- **Exercise details**
Reproduce without change the lines in the material below that run from the one with "Screen dimensions: 349x265" to the end, and nothing more.

- **Given data**
____________

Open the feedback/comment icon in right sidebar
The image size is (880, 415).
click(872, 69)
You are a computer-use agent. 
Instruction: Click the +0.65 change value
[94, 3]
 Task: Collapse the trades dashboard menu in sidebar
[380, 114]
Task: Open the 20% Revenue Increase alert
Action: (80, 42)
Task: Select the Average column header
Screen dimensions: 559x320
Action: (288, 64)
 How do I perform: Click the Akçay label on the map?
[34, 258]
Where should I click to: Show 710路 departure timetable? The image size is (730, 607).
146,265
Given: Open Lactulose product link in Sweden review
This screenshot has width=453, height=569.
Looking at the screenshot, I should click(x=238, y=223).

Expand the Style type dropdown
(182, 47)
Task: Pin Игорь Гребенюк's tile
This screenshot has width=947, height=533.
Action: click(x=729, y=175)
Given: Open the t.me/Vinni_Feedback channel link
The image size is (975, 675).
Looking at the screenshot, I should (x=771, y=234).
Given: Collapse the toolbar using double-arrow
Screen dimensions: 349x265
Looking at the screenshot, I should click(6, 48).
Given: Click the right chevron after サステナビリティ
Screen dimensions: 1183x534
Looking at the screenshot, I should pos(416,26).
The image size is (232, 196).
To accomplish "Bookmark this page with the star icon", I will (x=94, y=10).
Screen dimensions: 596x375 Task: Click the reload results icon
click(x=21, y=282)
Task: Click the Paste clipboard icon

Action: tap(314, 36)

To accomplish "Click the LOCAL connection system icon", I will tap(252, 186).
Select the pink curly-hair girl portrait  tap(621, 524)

____________

- **Exercise answer**
Screen dimensions: 349x265
Looking at the screenshot, I should click(6, 48).
Given: Click the right chevron after サステナビリティ
Screen dimensions: 1183x534
Looking at the screenshot, I should pos(416,26).
The image size is (232, 196).
To accomplish "Bookmark this page with the star icon", I will (x=94, y=10).
Screen dimensions: 596x375 Task: Click the reload results icon
click(x=21, y=282)
Task: Click the Paste clipboard icon

Action: tap(314, 36)

To accomplish "Click the LOCAL connection system icon", I will tap(252, 186).
Select the pink curly-hair girl portrait  tap(621, 524)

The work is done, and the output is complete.